*** Extract ***
After a profile information file has been generated you can open it with KCacheGrind (Linux, KDE) or QCacheGrind (Windows):
Click the Open button in File menu, which will pop up the File Open Dialog to choose a profile data file (callgrind.out.pid.part-threadID) to be loaded.
On the left side you find the "Flat Profile" pane showing all cost types available and the corresponding self and inclusive cost of the current active function for that event type. The second column "Self" shows the time spent in this function (without its children), the third column "Called" shows how often a specific function was called and the last column "Function" shows the name of the function.
The numbers in the first two columns can be either percentages of the full running time of the script or absolute time (1 unit is 1/1.000.000th of a second). You can switch between the two modes with the button "%" in menu.
The pane on the right contains an upper and lower pane. The upper one shows information about which functions called the current selected function. The lower pane shows information about the functions that the current selected function called. The "Ir" column in the upper pane shows the time spent in the current selected function while being called from the function in the list. The "Ir" column in the lower pane shows the time spent while calling the function from the list. While adding the numbers in this list up, you will most likely never reach the value of "Ir" in upper pane, as the selected function itself will also takes time to execute.
*** End of Extract ***
> _Work request 1_:
Do these statements agree with the KCacheGrind text? For each, answer yes or no and quote the deciding words. (a) The "Called" column shows how often a specific function was called. (b) The upper pane on the right shows the functions that the current selected function called. (c) A button labeled "%" switches between percentages and absolute time.
*** Dataset excerpts ***
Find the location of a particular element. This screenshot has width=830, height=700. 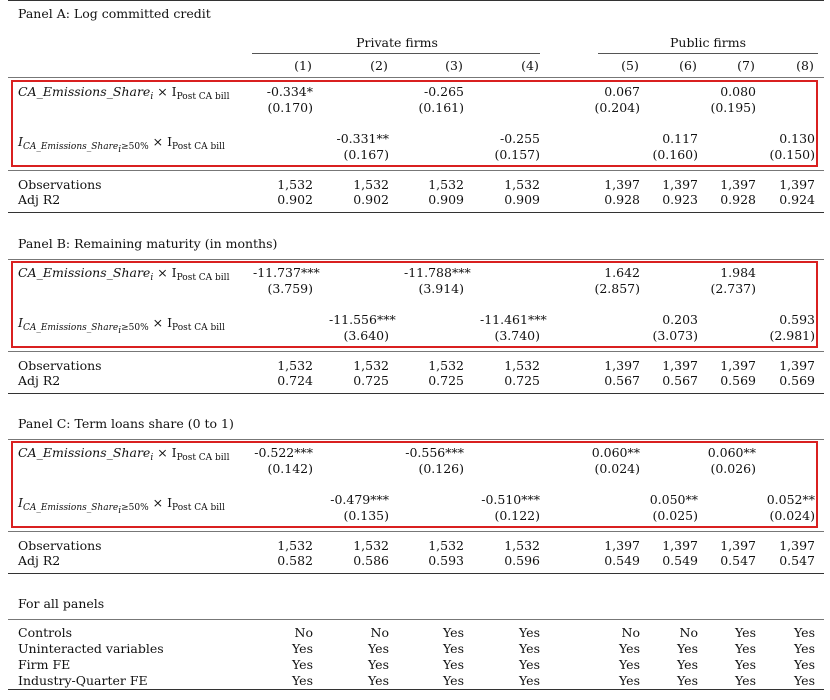

column-header: (5) is located at coordinates (630, 66).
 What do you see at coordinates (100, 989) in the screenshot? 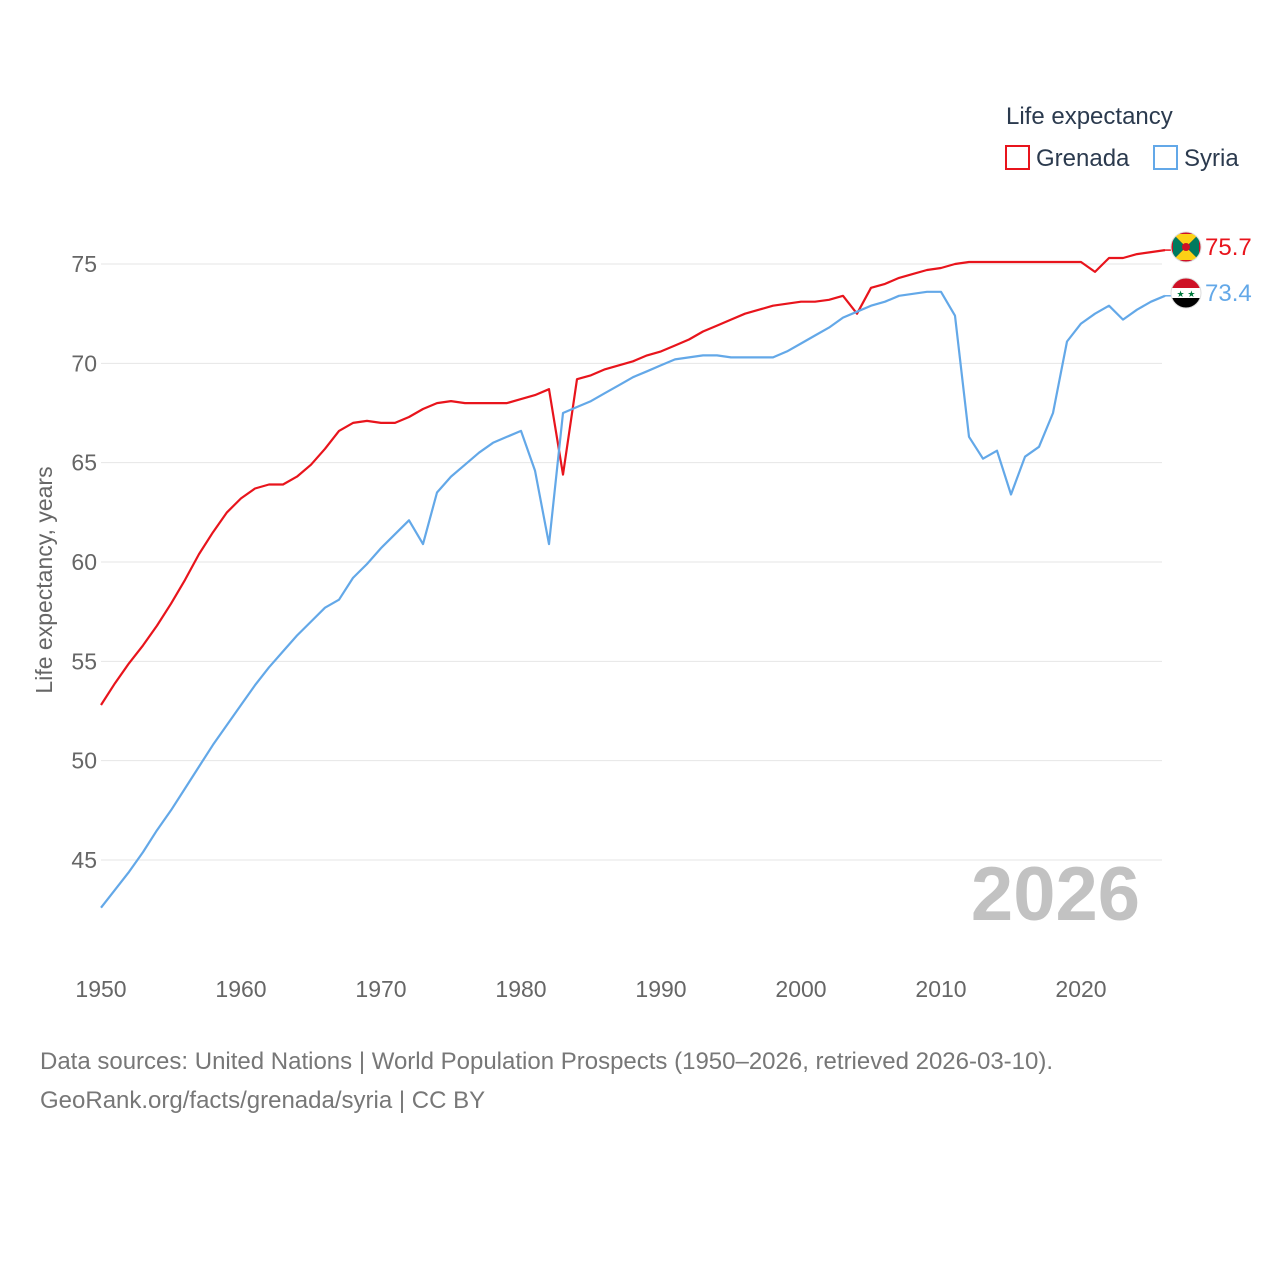
I see `x-tick-label: 1950` at bounding box center [100, 989].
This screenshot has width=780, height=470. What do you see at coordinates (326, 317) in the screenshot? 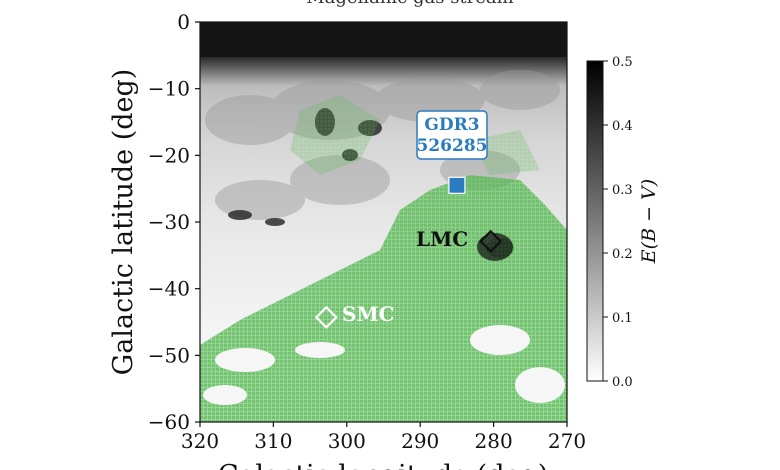
I see `smc-marker` at bounding box center [326, 317].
*** End of Dataset excerpts ***
> _Work request 2_:
Could you quote every line of the extracted records word for word, leaving the pictures out of your answer?

> _Result 1_:
(a) Yes: "the third column "Called" shows how often a specific function was called"
(b) No: "The upper one shows information about which functions called the current selected function."
(c) Yes: "You can switch between the two modes with the button "%" in menu."

> _Result 2_:
Find the location of a particular element. This screenshot has width=830, height=700. 

column-header: (5) is located at coordinates (630, 66).
 What do you see at coordinates (100, 989) in the screenshot? 
I see `x-tick-label: 1950` at bounding box center [100, 989].
This screenshot has width=780, height=470. What do you see at coordinates (326, 317) in the screenshot? 
I see `smc-marker` at bounding box center [326, 317].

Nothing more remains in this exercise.